##### Exercise materials
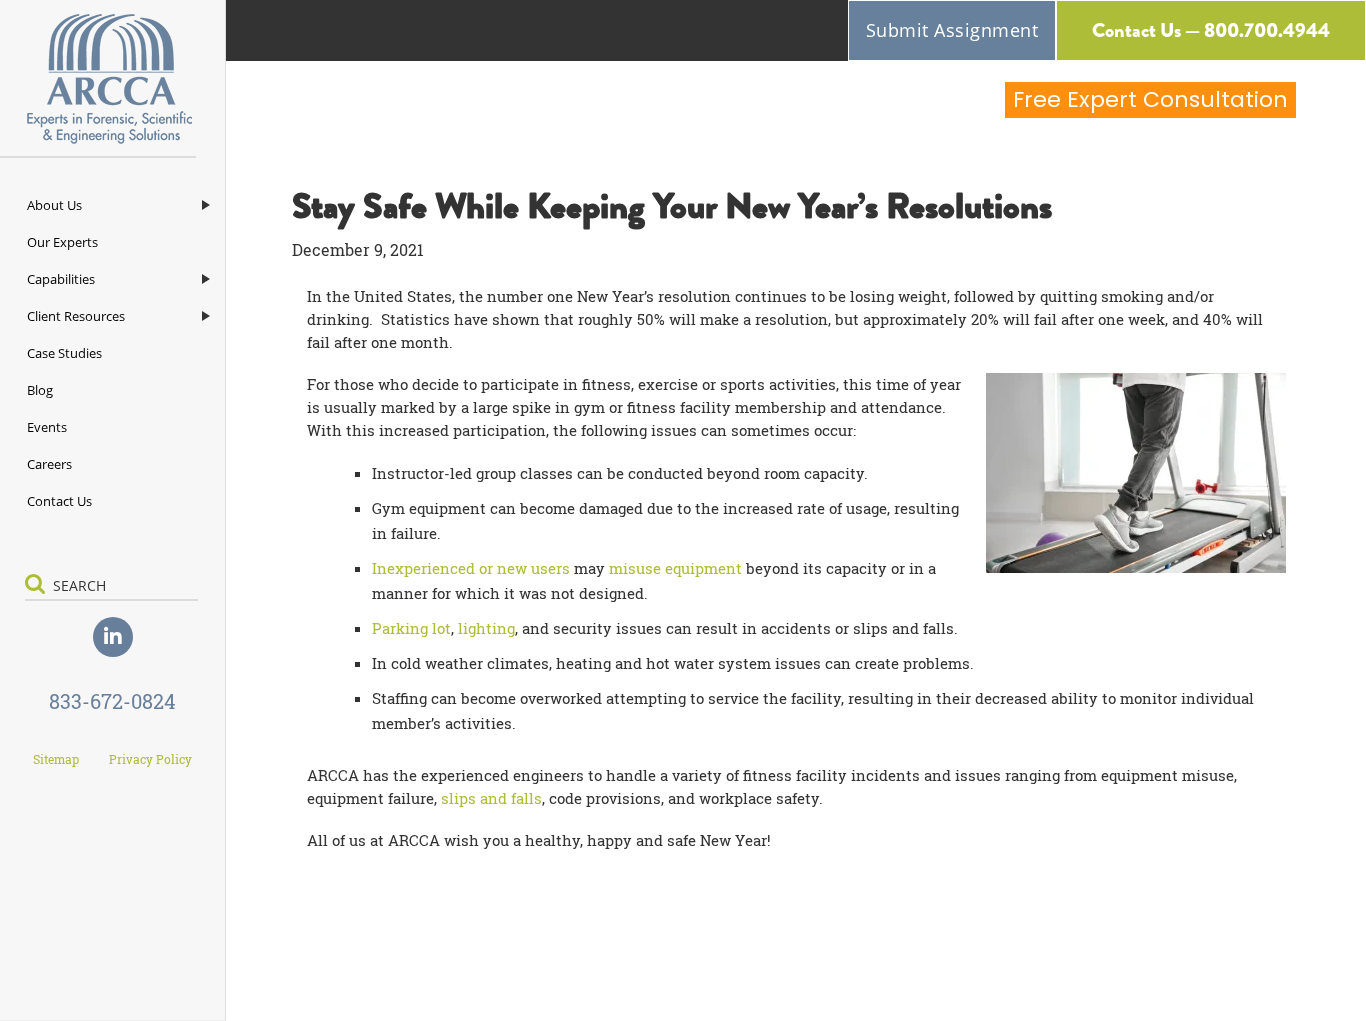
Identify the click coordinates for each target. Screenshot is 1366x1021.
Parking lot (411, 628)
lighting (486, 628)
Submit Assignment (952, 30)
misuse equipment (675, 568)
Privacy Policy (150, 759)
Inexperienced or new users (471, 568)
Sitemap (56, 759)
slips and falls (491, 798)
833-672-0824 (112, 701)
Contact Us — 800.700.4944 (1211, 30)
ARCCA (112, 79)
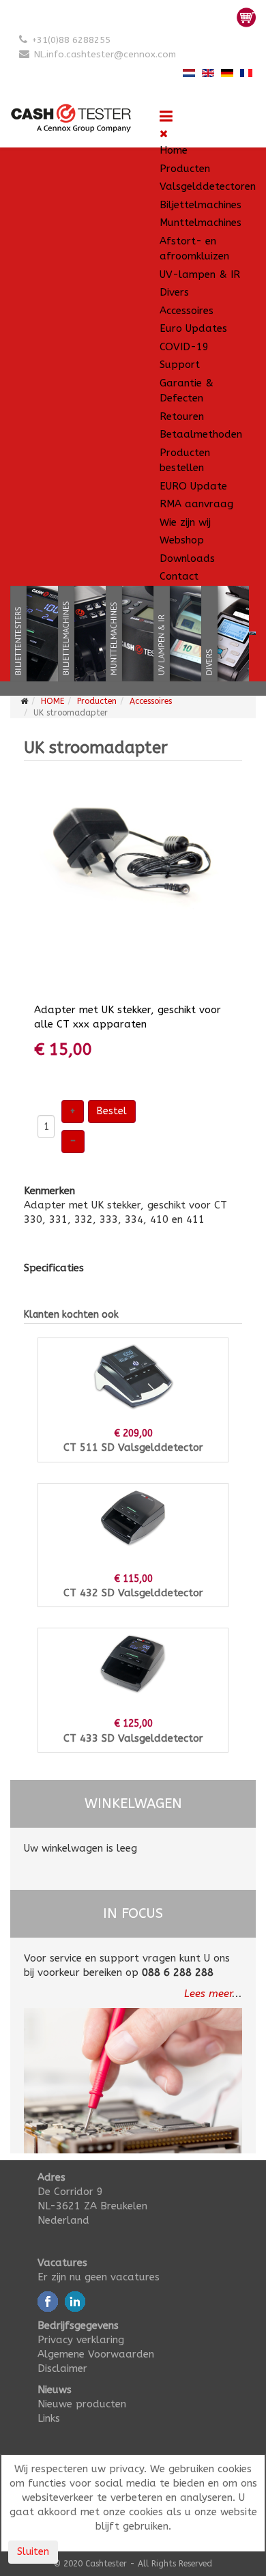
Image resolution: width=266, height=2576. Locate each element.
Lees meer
##########
##### Exercise materials
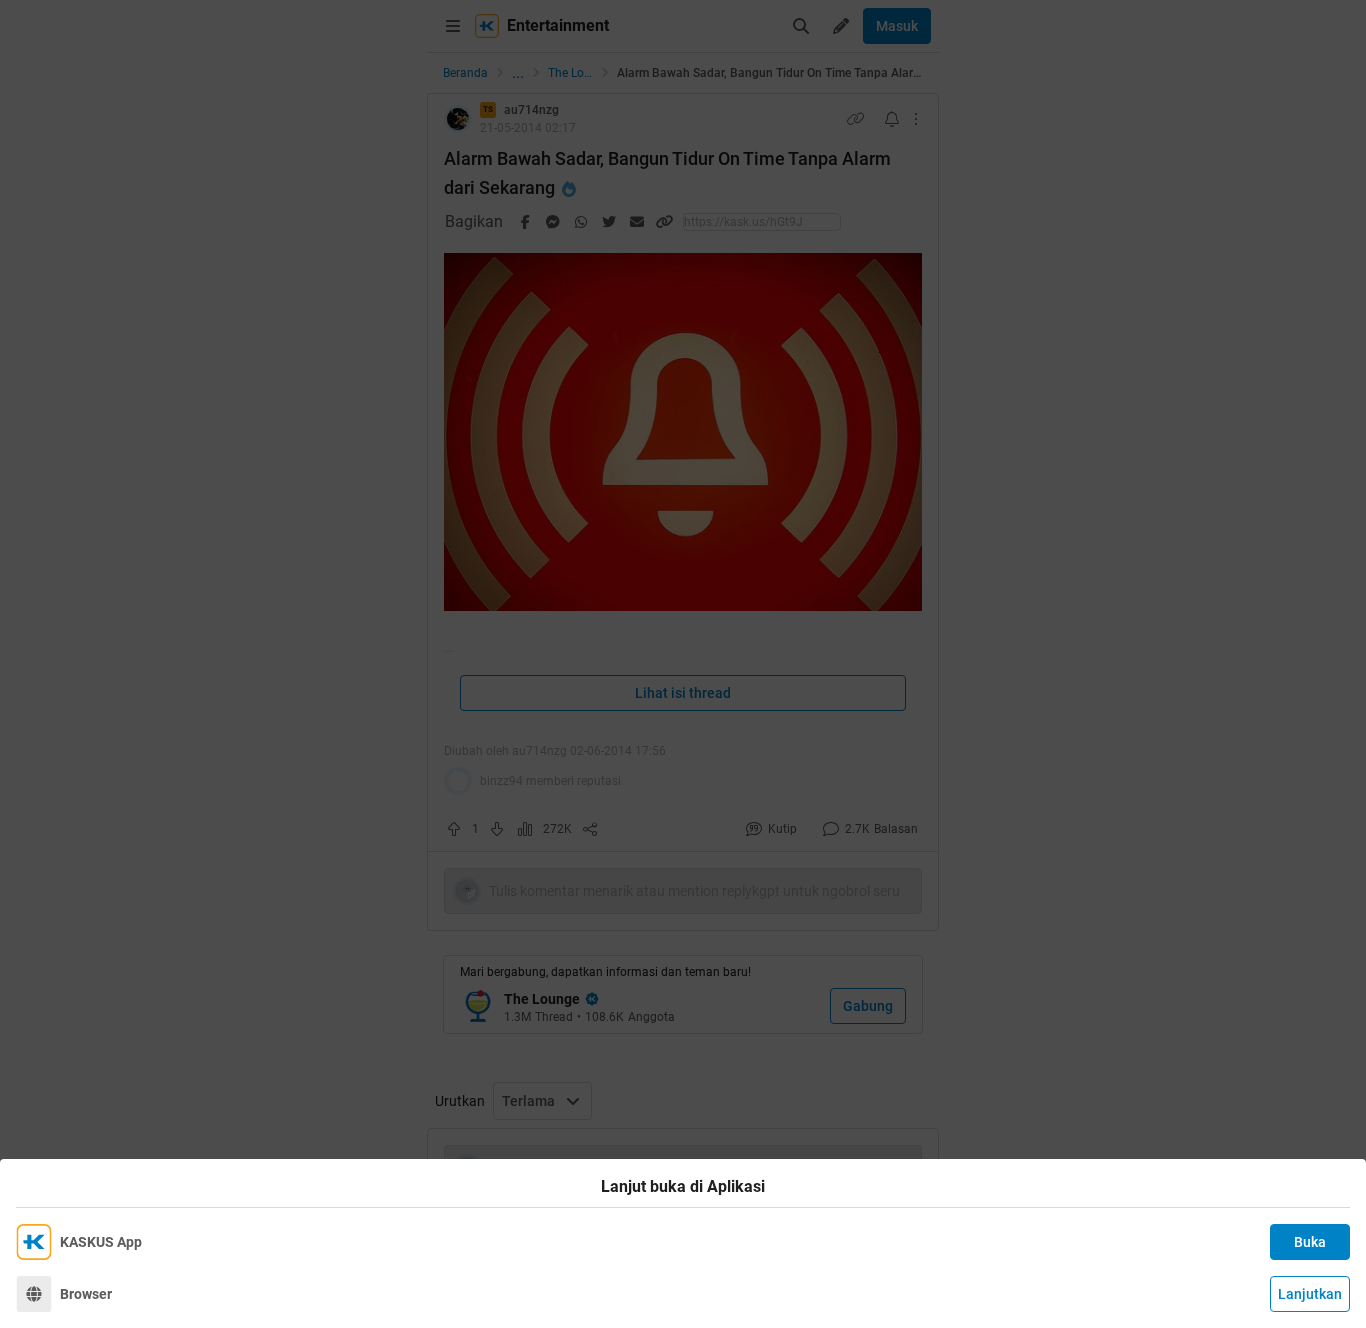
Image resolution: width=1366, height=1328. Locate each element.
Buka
##########
■ **Work to complete**
Which lines above carry the string "height"? Copy those lines.

■ **The answer**
Image resolution: width=266, height=2576. Locate each element.
Image resolution: width=1366, height=1328. Locate each element.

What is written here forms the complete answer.